■ Exercise
Recast the lines of the listing from the one containing "The height and" up to and including the one containing "the FAQ helpful" as a numbered list, skipping blank lines. Leave the pictures out of your answer.

■ Dataset entries
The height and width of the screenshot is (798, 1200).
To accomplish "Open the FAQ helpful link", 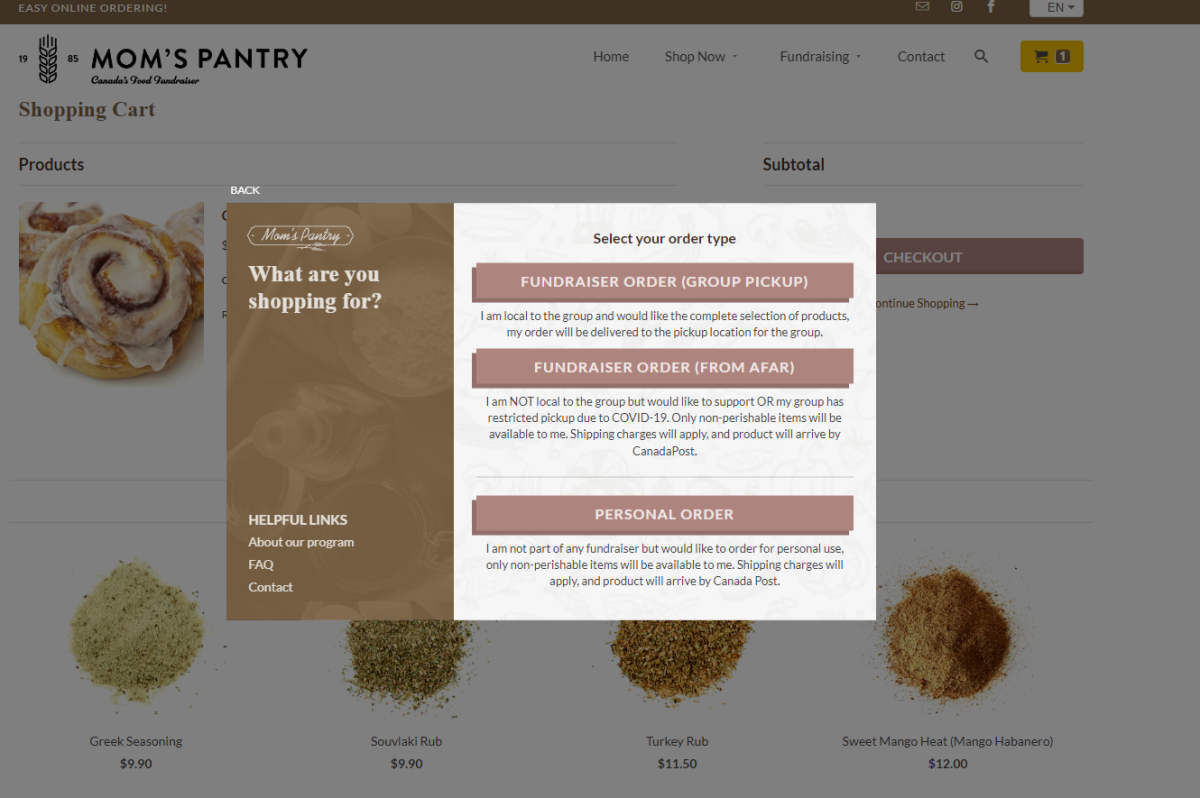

...

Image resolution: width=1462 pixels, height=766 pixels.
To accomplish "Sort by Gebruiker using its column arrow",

--

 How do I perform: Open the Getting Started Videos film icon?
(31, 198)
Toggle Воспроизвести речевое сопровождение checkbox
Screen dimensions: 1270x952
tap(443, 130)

■ Solution for this task
1. The height and width of the screenshot is (798, 1200).
2. To accomplish "Open the FAQ helpful link", 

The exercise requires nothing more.